● **Task instructions**:
[A] According to the VDSM page, what does the bi-directional LSTM encoder generate?
[B] Copy out the part of the VDSM page starting with "In a conventional" and going on through "in the extracted features.".

● **Page text**:
===

Architecture of VDSM
The architecture of VDSM is built intending disentanglement at its core. The following three are the independent factors achieved through disentanglement.
- Static latent factors, such as identity.
- Time-varying latent factors, such as pose.
- Action dynamics, such as waving a hand.
In a conventional generative model such as a bottleneck autoencoder, there will be an encoder that extracts features and a decoder that reconstructs (or generates) images or videos with the help of the extracted features. The key factors such as identity, pose, and action are inseparably embedded in the extracted features.
VDSM incorporates state-space modeling blocks that connect the encoder and the decoder. These blocks disentangle the above listed three factors from the extracted features of the encoder and supplies them to the decoder to generate output sequences (video).
The input image sequences (a set of n images) are fed into the encoder, where it yields two different latent feature representations – one contains time-varying features (h), and another contains static features (s). The time-varying features vary continuously as the images flow in sequence. These features help extract pose variations and action dynamics. The static features are constant for a given sequence which do not vary over time. These features help extract the identity of an object or person.
Action dynamics must be disentangled from the time-varying features (h). A bi-directional LSTM encoder generates action dynamic features (d). The action dynamic features are transformed further into a stack of parameterized posterior distribution (z) through a seq2seq LSTM decoder and a combination network. Thus, the three independent disentangled features are ready for generation. In the decoder part, an MoE (Mixture of Experts) are used to generate output sequences by varying dynamic and time-varying factors (action and pose, respectively) and keeping static factors unaltered (identity).
Python Implementation of VDSM
Requirements of VDSM are as follows:
python 3.7.6, numpy 1.19.2, pandas 1.0.5, torch 1.6.0, torchvision 0.7.0, pyro 1.4.0, sklearn 0.23.2, imageio 2.9.0, scipy 1.5.3, pytz 2020.1, natsort 7.0.1, antialiased_cnns, nonechucks, argparse.

===

● **Collected material**:
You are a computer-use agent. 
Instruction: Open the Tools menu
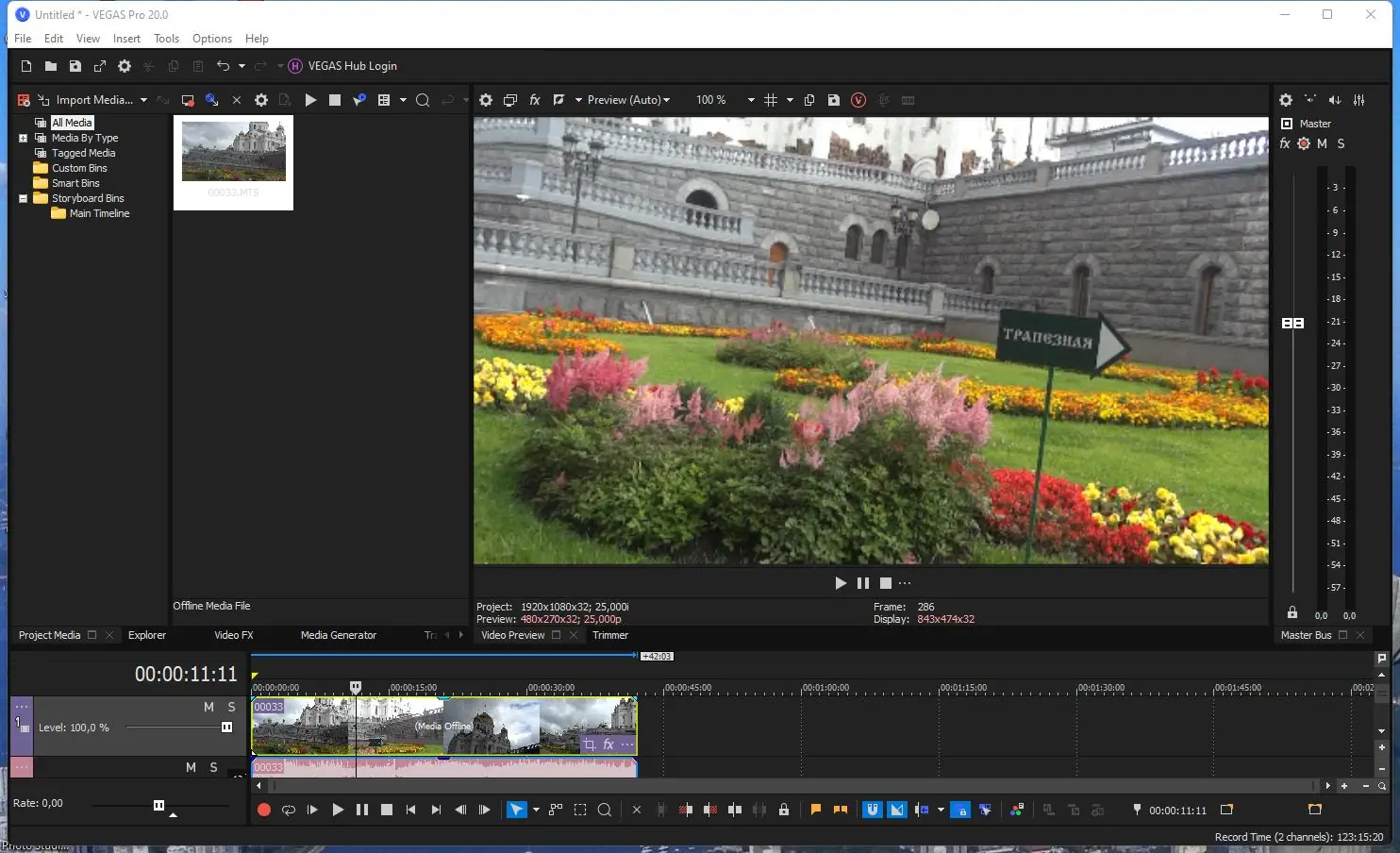[166, 39]
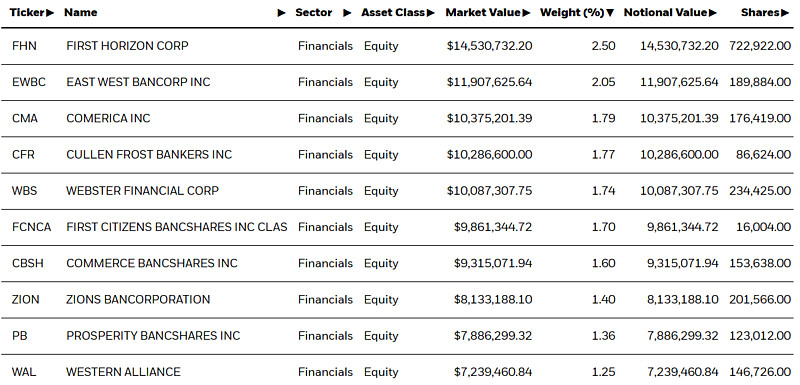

===

● **Responses in order**:
[A] Action dynamic features (d).

[B]
In a conventional generative model such as a bottleneck autoencoder, there will be an encoder that extracts features and a decoder that reconstructs (or generates) images or videos with the help of the extracted features. The key factors such as identity, pose, and action are inseparably embedded in the extracted features.